▸ **Work to complete**: Go through the records below and show every line with the string "computer".

▸ **Dataset**:

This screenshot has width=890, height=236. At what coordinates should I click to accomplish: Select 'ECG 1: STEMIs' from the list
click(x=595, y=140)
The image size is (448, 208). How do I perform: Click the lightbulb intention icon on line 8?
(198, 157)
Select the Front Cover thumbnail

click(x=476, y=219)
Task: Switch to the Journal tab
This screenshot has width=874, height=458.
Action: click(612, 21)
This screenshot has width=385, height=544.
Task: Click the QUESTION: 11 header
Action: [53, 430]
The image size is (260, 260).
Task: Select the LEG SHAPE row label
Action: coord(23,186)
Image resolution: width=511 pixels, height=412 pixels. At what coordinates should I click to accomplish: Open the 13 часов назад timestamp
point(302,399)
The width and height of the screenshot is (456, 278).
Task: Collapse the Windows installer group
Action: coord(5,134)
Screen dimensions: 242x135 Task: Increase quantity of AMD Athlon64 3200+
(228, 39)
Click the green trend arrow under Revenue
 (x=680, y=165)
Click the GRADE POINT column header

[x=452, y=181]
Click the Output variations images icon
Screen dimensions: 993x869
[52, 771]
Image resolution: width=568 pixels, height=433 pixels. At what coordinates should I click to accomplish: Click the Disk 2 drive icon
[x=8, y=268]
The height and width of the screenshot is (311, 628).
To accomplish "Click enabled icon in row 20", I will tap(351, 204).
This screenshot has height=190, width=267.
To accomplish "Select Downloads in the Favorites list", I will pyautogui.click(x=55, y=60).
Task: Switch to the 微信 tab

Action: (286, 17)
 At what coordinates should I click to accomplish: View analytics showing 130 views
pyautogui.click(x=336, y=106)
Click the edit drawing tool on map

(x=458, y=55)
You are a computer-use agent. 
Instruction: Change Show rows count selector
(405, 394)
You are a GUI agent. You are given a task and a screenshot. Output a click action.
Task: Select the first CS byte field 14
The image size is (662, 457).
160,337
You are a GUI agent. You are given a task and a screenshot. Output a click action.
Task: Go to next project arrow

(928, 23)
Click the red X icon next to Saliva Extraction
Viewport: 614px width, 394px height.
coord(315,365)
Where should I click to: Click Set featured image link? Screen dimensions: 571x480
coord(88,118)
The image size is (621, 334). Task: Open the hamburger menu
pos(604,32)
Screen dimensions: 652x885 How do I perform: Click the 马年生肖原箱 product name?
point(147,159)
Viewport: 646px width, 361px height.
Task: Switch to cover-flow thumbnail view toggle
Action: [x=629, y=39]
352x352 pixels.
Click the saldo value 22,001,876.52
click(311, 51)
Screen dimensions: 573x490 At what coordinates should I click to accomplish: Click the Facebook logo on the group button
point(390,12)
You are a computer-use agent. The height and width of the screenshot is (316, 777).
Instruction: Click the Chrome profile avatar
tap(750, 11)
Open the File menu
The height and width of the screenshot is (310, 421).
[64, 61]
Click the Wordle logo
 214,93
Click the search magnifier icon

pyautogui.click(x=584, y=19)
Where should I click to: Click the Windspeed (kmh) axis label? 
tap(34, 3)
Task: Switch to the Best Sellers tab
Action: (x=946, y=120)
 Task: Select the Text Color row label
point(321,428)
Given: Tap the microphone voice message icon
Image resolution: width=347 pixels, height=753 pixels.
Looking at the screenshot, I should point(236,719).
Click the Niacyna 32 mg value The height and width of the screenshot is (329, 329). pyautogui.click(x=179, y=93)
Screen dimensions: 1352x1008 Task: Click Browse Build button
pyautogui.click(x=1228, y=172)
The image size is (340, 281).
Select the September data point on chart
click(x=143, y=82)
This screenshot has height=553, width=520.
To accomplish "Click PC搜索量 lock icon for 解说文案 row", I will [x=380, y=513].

▸ **The answer**:
You are a computer-use agent. 
You are a computer-use agent. The height and width of the screenshot is (316, 777).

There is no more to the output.